## WHAT THE TASK REQUIRES:
Copy word for word every line from the one containing "The height and width of the screenshot is (273, 318)." through the end of the lines, both ends included, and leave out the pictures.
#### SUPPLIED MATERIAL ####
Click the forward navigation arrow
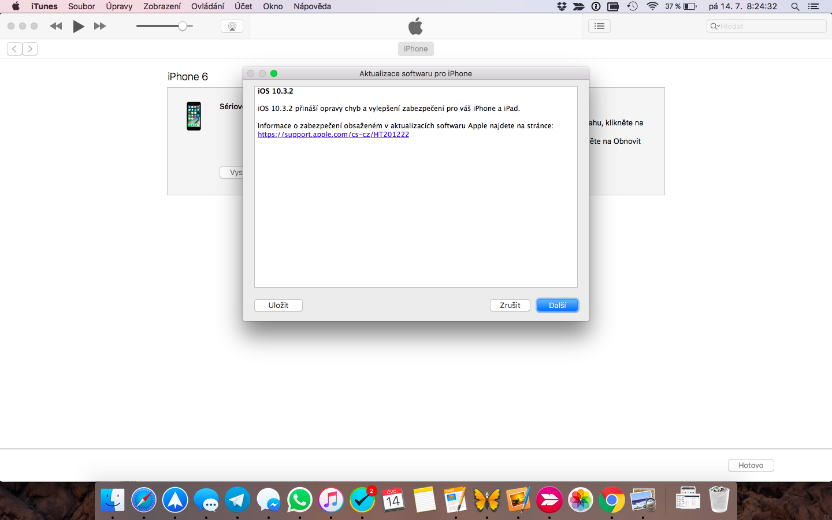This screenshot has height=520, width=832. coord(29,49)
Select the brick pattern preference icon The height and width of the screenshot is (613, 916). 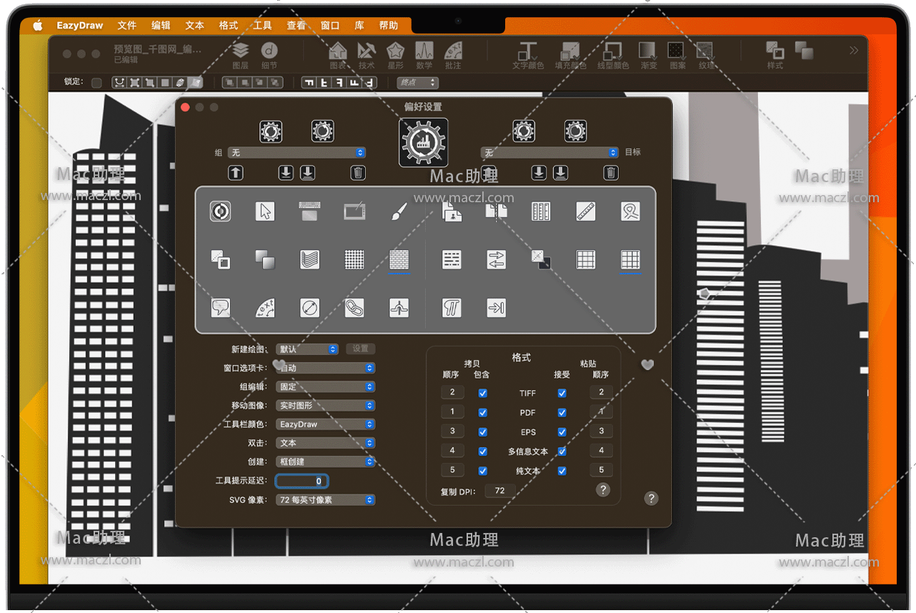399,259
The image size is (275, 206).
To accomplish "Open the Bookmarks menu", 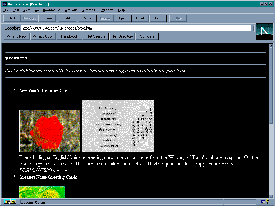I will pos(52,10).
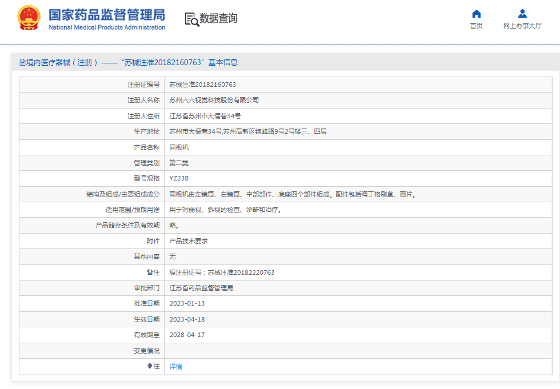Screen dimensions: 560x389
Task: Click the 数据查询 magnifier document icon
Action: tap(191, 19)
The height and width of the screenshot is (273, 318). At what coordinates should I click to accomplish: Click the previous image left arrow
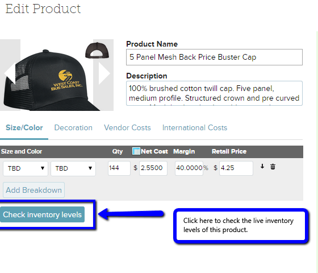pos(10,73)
####
## RESULT FOR THIS TASK:
The height and width of the screenshot is (273, 318). At what coordinates should I click to accomplish: Click the previous image left arrow
pos(10,73)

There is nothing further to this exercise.